In Japan, the incidence of infectious disease has been monitored at medical institutions through official national surveillance of infectious diseases based on the Law for the Prevention of Infectious Diseases and Medical Care for Patients of Infections by Ministry of Health, Labour and Welfare (MHLW). Hereinafter, we designate this surveillance system as NOSSID. Cases of almost all common pediatric infectious diseases in NOSSID have been reported from only 3000 sentinel medical institutions, collectively accounting for only about one-tenth of all pediatric medical institutions. Moreover, because the number of patients with each infectious disease per sentinel in the last week is published once a week (every Friday at noon), this report has been published with a 7 - 10 day delay. The sentinel medical institutions for these diseases have allocated pediatric hospitals and clinics. Therefore, these reports might not include information for adults and elderly patients or might heavily underreport that information.
Several studies have examined surveillance methods to detect infectious diseases early, without waiting for a diagnosis by a doctor. Prescription Surveillance (PS)    has been operated by the Japan Medical Association, Japan Pharmaceutical Association,
This system mainly monitors prescriptions from hospital or clinics which use Application Service Provider for medical claim in pharmacies through safe internet connection. The collected data represents the number of prescriptions made, classified into therapeutic categories as described below. Therefore, the collected data include no personal information. Data related to the number of prescriptions are extracted automatically and analyzed daily.
In this system, the numbers of patients were estimated from the number of prescriptions for neuraminidase inhibitors, anti-varicella-herpes-zoster virus (VZV) drugs, antibiotic drugs, antipyretic analgesics, and multi-ingredient cold medications by prefecture each day. The numbers of patients with neuraminidase inhibitors or anti-VZV drugs were classified by three age groups: children younger than 15 years old, and adult younger than 64 years old, and elderly people over 65 years old. Moreover, antibiotics were classified into five types: penicillin, cephem, macrolide, new quinolone, and others  . These drugs were chosen to identify clusters of rash, fever, or digestive symptoms to detect bioterrorism attack, emerging/remerging diseases, or mass food poisoning.
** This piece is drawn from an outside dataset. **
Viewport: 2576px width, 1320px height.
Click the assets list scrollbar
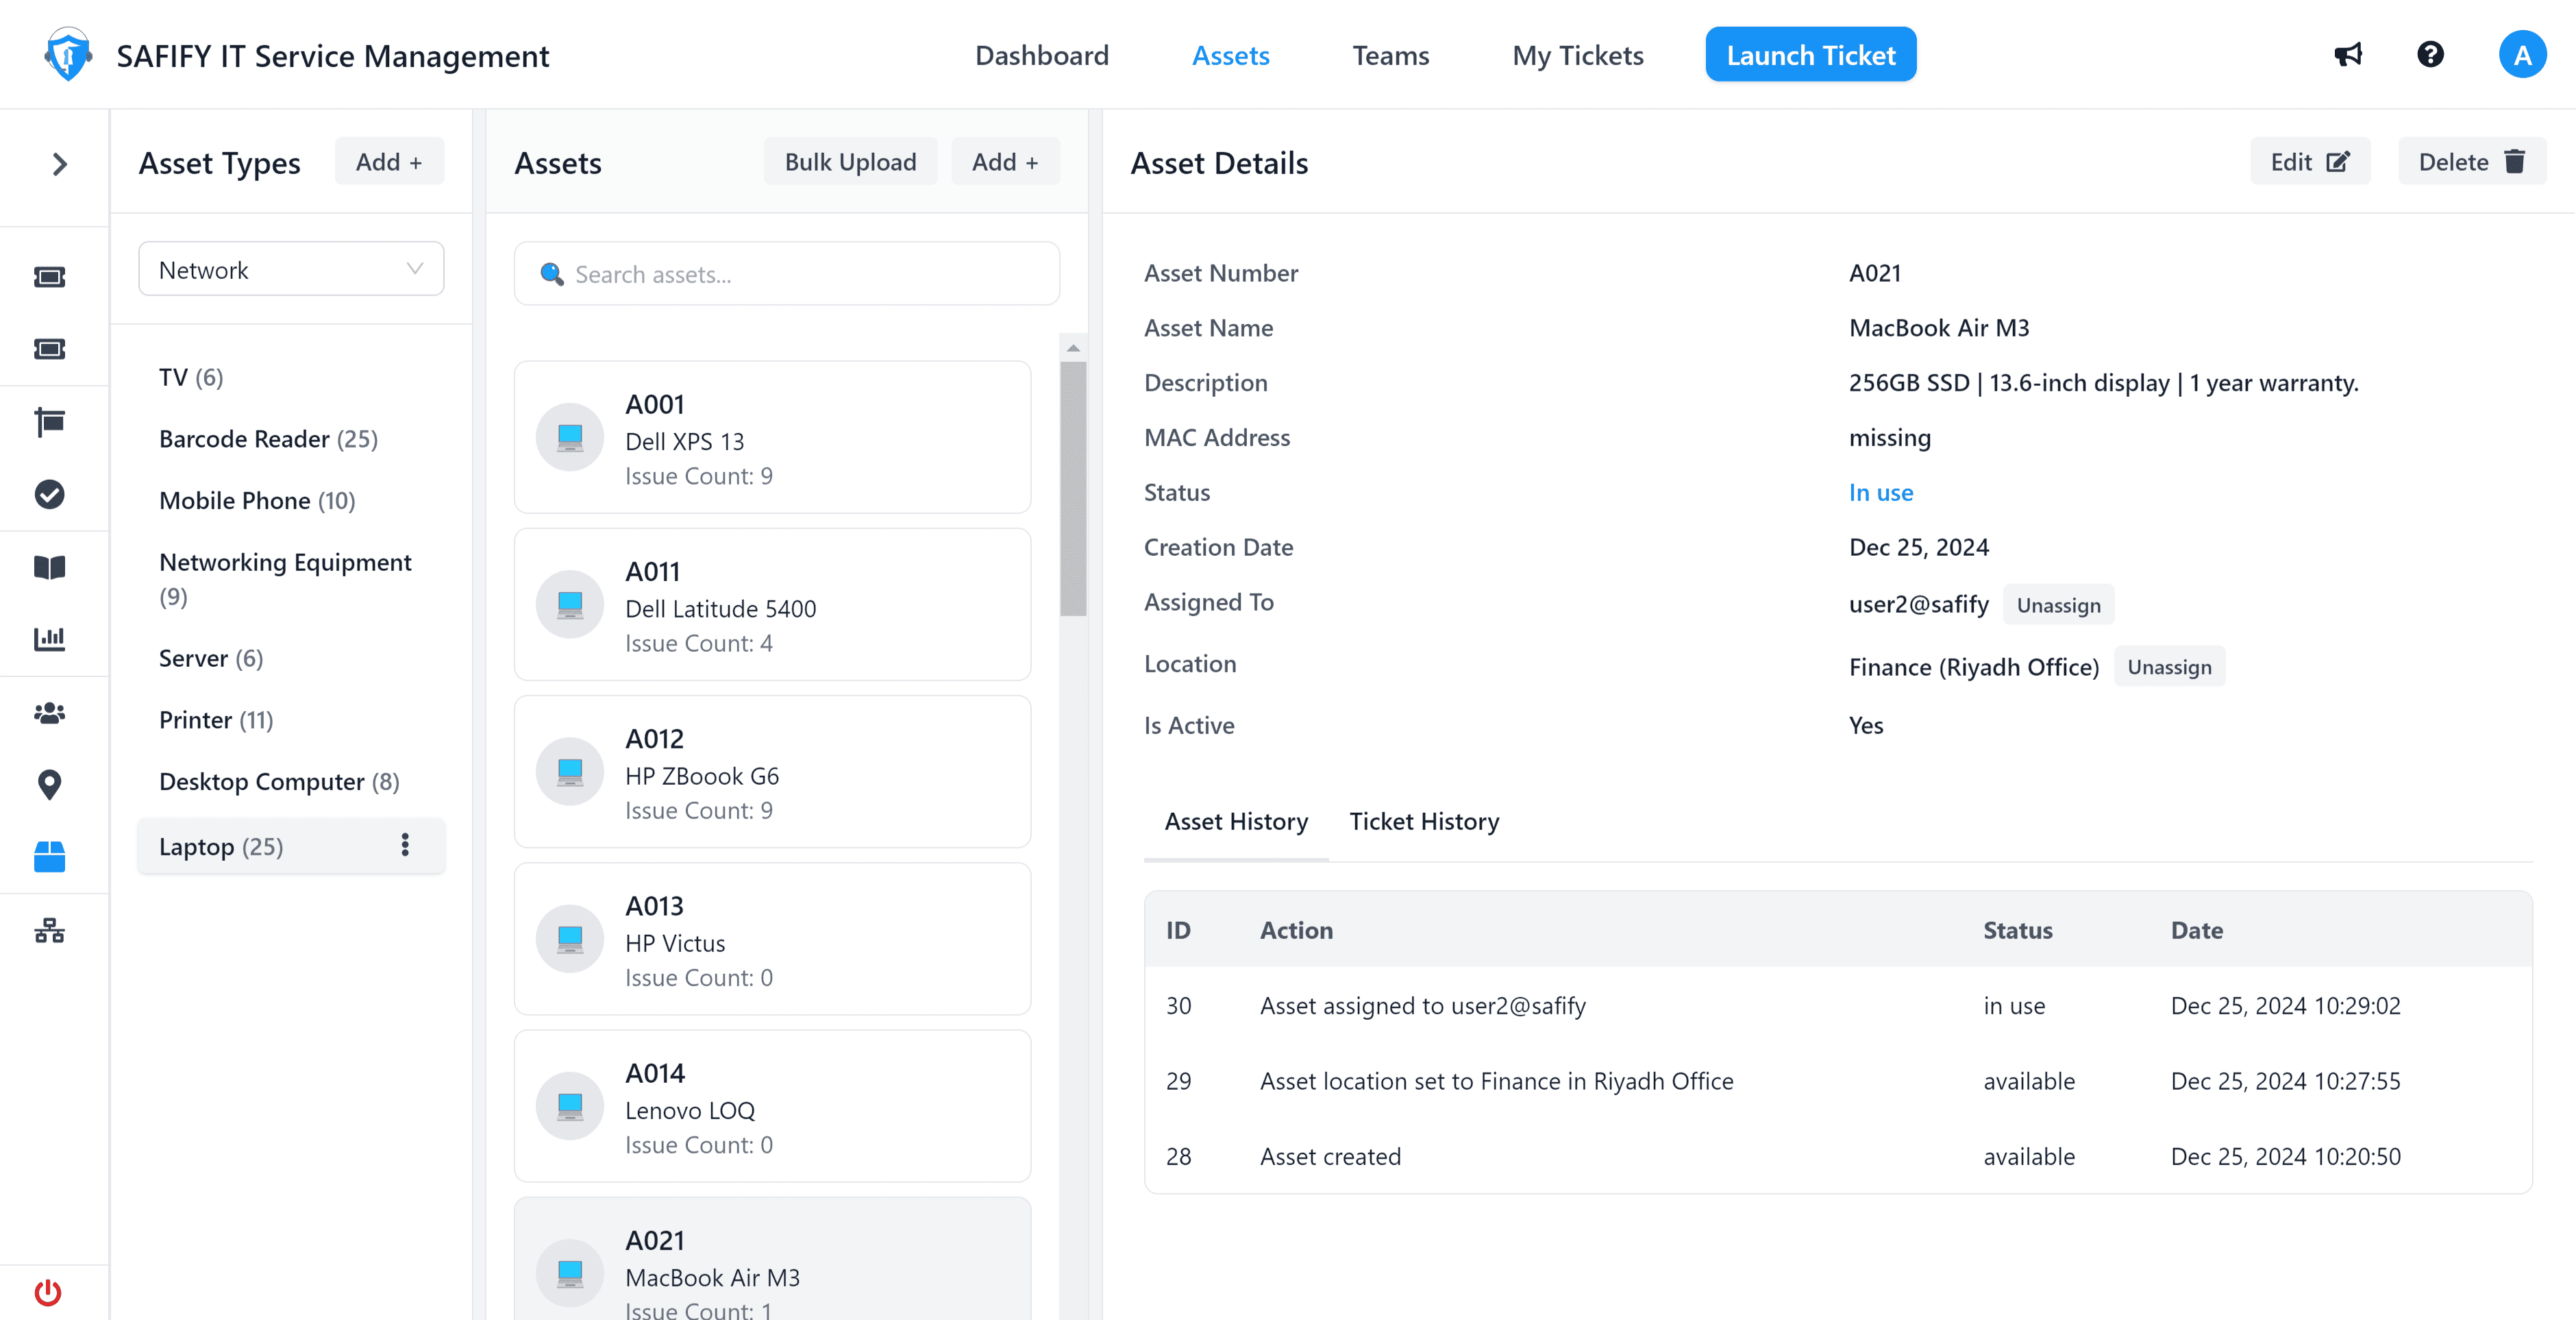coord(1073,490)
Particularly, because anti-VZV drug is a drug for varicella and zoster, a cluster of this drug in adult with no cluster in children or elderly people represents a signal of small pox  . The following morning, these data are presented on a web page (http://prescription.orca.med.or.jp/syndromic/kanjyasuikei/) the following morning.
To overcome the shortcomings of NOSSID described previously, i.e. delay and underreporting, we checked the predictive power of PS for NOSSID. If it is confirmed as having sufficient power, then we can suggest use PS to recognize real-time situations. Especially, this study assesses the predictive capability of the incidence of common pediatric infectious diseases other than influenza, varicella, and gastroenteritis infectious (GI) from PS. Influenza, varicella, and GI were excluded because the numbers of patients with influenza, varicella, and GI had been predicted precisely in real-time by PS; part of this information is announced to the public through the web      . If one can confirm the precision of the prediction, then the estimated number of patients from PS might be useful for providing real-time and precise information about the incidence of infectious diseases other than influenza, varicella, and GI. We examined the incidence of RS virus infection (RS), pharyngoconjunctival fever (PCF), group A streptococcal pharyngitis (A-SP), hand, foot and mouth disease (HFMD), erythema infectiosum (EI), exanthem subitum (ES), herpangina, and mumps. Even if no specific drug for a disease or one-to-one correspondence exists between a drug and disease, we examined the potential feasibility of the information in PS that predicted the number of patients with a type of infectious disease.
2. Materials and Methods
PS estimates the numbers of patients by multiplying the reciprocal of the participation rate of pharmacies to PS, and the reciprocal of the proportion of external prescription in the prefecture to the total number of prescriptions in the prefecture. The numbers of patients who received neuraminidase inhibitors, anti-VZV drugs, antibiotic drugs, antipyretic analgesics, multi-ingredient cold medications, and antidiarrheal and intestinal drugs at an external pharmacy were recorded.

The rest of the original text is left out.